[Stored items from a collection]
+===+

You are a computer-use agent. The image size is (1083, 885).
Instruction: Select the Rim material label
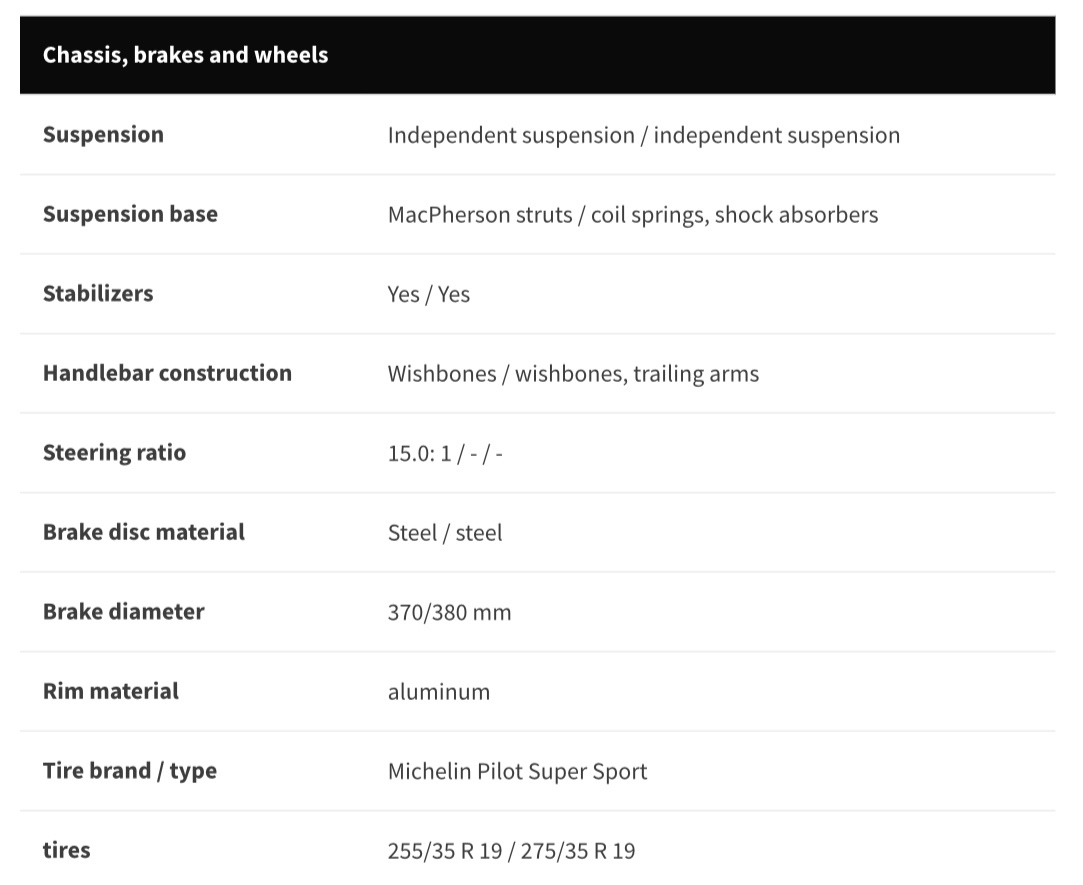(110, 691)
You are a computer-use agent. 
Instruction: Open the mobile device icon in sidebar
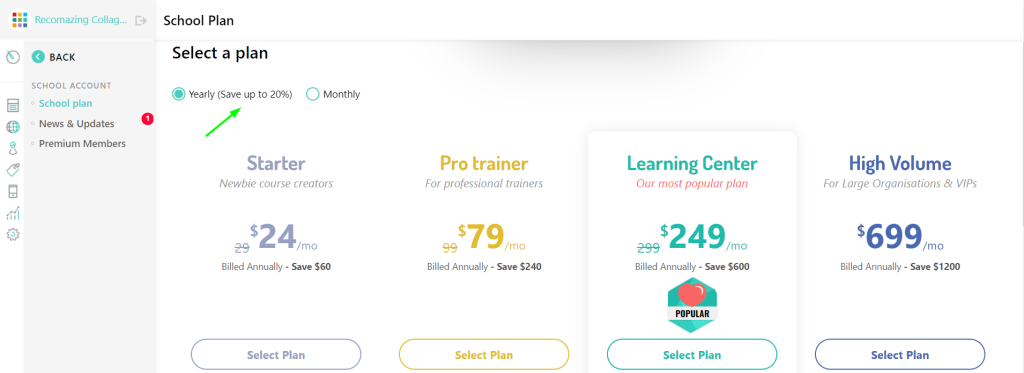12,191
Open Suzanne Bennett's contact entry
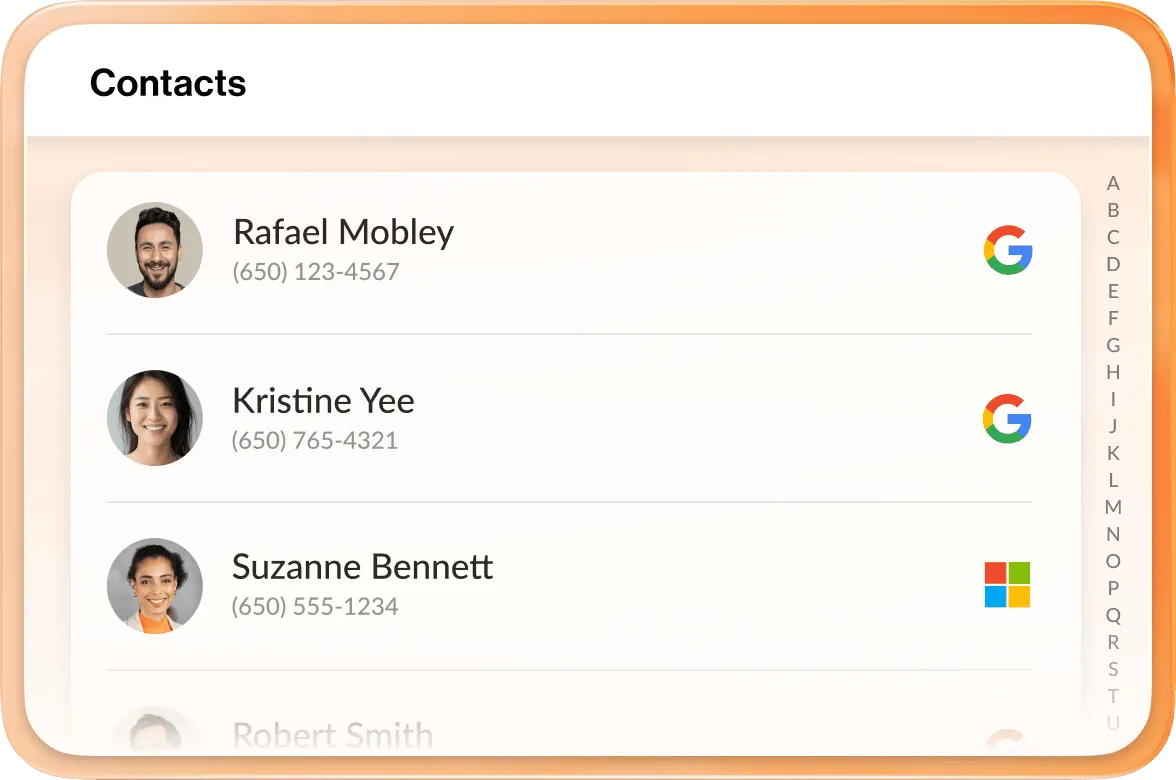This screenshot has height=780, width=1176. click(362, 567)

+===+

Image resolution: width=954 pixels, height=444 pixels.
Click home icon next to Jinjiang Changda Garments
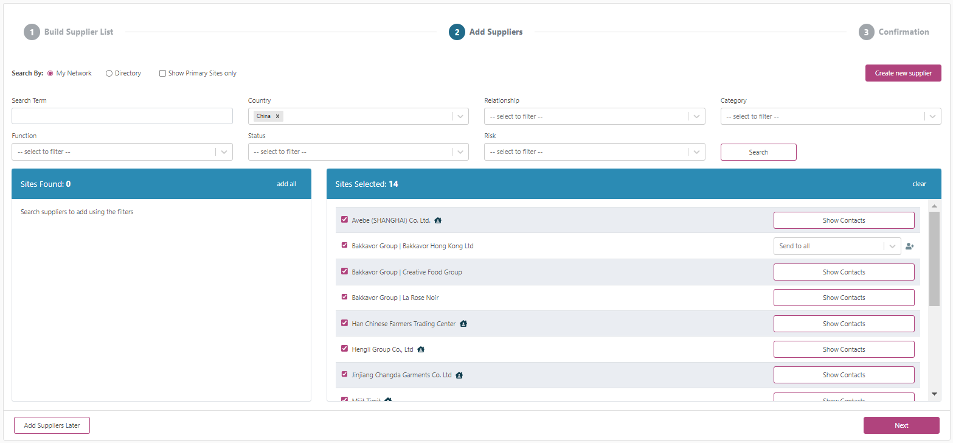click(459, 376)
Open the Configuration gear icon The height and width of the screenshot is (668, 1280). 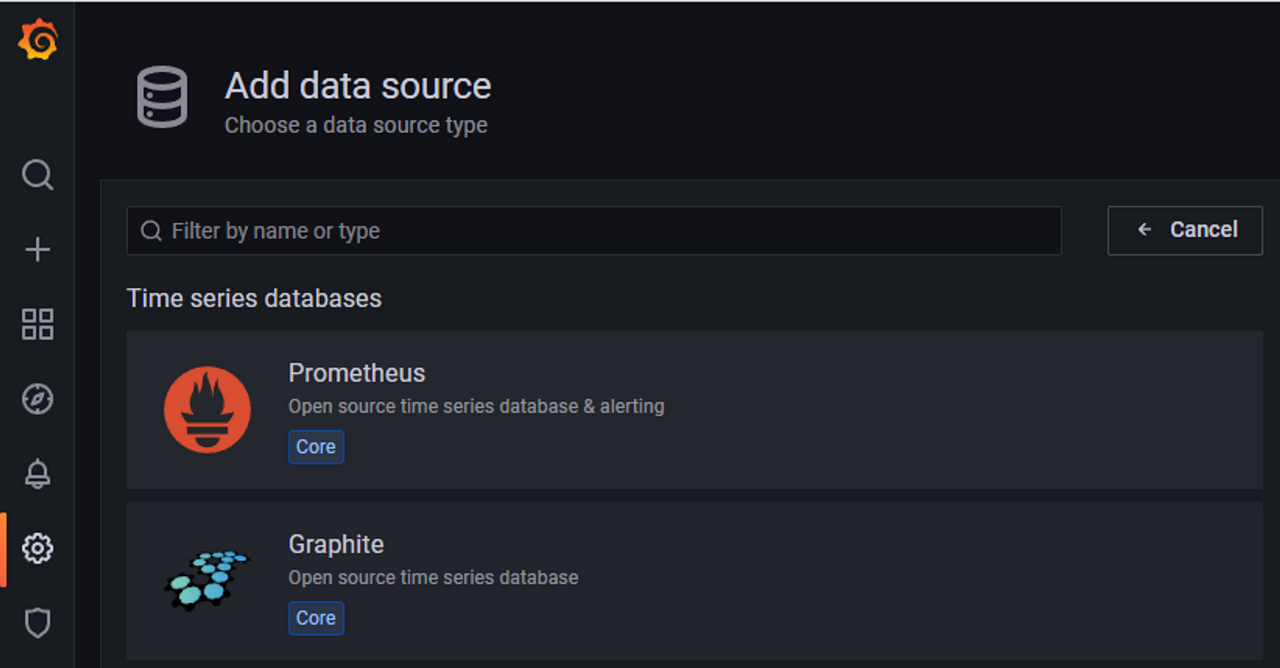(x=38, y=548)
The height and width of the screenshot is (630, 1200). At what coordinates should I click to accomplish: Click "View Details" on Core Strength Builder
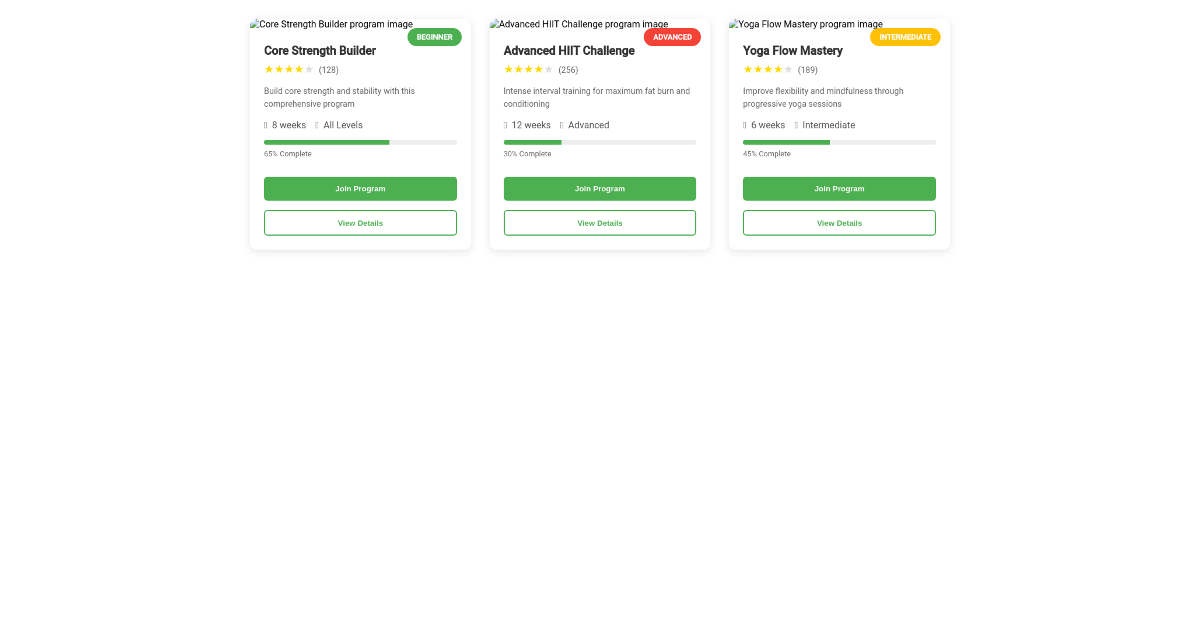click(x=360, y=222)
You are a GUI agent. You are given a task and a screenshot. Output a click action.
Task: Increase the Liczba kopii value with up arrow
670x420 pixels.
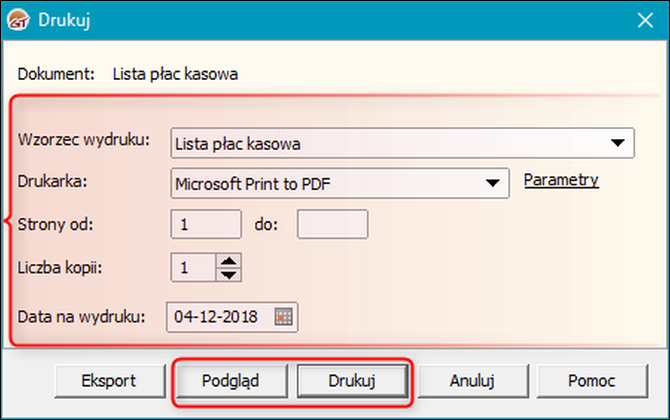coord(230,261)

+===+

Scan the entries above for the string "agent" and copy each line that contains it.

- _EXERCISE OUTPUT_
You are a computer-use agent. The image size is (1083, 885).
You are a computer-use agent. 
You are a GUI agent. You are given a task and a screenshot. Output a click action.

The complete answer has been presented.